Ms. Costolo's trust was funded with about $5 million of stock that Mr. Costolo gave her, according to the filing. "His gift enabled her to use her exemption to move the appreciation on that stock out of their estate," Mr. Katzenstein says. A carefully drawn trust sited in a state such as Delaware or Nevada can be exempt from transfer taxes on all descendants as well, he adds.
It is hard to estimate the total estate-tax savings from these trusts, but a conservative estimate is more than $3 million, Mr. Katzenstein says.
Single-member limited liability companies.
Among the interesting disclosures in the Twitter filing is a footnote saying that Mr. Williams holds 44.3 million Twitter shares in a single-member limited liability company called Obvious LLC.
The LLC's existence enables valuable discounts on transfers of Twitter shares, experts say.

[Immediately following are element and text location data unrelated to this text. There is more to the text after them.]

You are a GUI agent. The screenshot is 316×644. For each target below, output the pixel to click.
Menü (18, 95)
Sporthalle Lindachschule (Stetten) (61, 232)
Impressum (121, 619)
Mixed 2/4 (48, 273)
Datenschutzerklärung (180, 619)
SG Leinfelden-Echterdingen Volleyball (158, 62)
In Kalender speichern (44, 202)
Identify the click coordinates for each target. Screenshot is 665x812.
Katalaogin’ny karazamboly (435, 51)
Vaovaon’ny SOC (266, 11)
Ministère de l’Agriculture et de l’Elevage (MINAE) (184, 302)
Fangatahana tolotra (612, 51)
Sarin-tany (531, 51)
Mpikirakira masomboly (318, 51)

For example, says Mr. Ramsbacher, if Mr. Williams simply gave $1 million worth of Twitter shares to his children, the transfer could incur gift taxes of $400,000.
But if the shares are in his LLC and he gives them an interest in that, the gift might be worth only $650,000, with taxes of $260,000. That is because the LLC shares aren't easily traded and the recipient doesn't control the LLC.
In addition, Mr. Ramsbacher says, the Green Monster Trust could use a promissory note to buy discounted interests in the LLC. That would put even more Twitter stock into the trust at less than market value, further minimizing gift taxes. In some cases, the only cash payment required for years is the annual interest on the note, he adds.
However, all these tax-saving moves come at a price—besides hefty professional fees. Asset owners who minimize gift or estate taxes often lose out on capital-gains-tax forgiveness at death. (Experts call this the "step-up.") That's a bigger consideration now that the combined top federal and state tax rate on long-term gains is 37% or more in California, although people as young as Twitter's elite won't find the decision difficult.
Saving gift and estate taxes often means giving up some control or use of an asset, even if it will benefit heirs. That is why Mr. Ramsbacher advises using these techniques with a small percentage of total assets, "the ones people know they won't need."